Agustin Egurrola chętnie zapewnia publicznie, że świetnie spełnia się jako ojciec i świata nie widzi poza swoją córeczką Carmen. Zdaniem jego co bardziej sceptycznych znajomych, ojcostwo w wydaniu choreografa polega na tym, że nigdy nie ma go w domu, za to od czasu do czasu zabiera dziecko na jakis bankiet i pozuje z nim do zdjęć. Matka nie ma też co marzyć o ślubie. Oficjalnie - Agustin nie może znaleźć na to wolnego weekendu.

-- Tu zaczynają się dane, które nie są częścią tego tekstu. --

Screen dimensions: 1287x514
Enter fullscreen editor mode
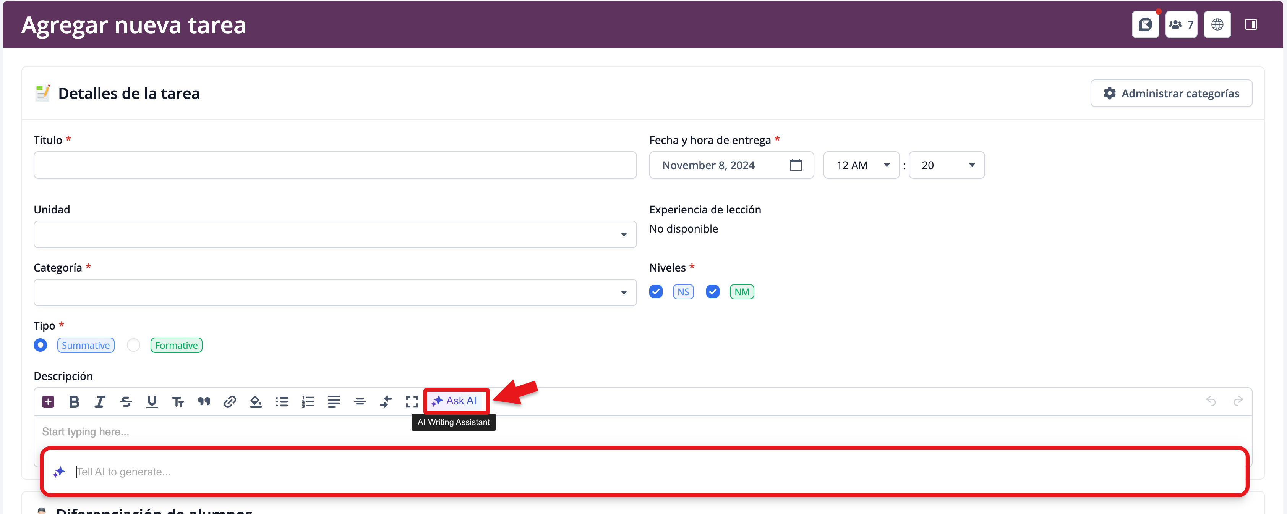click(x=412, y=401)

Taki model rodzicielstwa nie jest zbyt wyczerpujący, więc Egurrola szybko zaczął planować kolejne dziecko. Pechowo dla niego Nina Tyrka, która zna temat od podszewki, wcale nie pali się do powiększania rodziny. Egurrola postanowił upomnieć ją w Fakcie, że jest egoistką i myśli tylko o sobie.
Z niecierpliwością czekam na syna, ale Nina chce teraz tańczyć i uczyć innych tańca - żali się Agustin. Nasza córeczka ma już 3 lata, więc Nina może pozwolic sobie na pracę. Przy dwójce dzieci byłoby to utrudnione.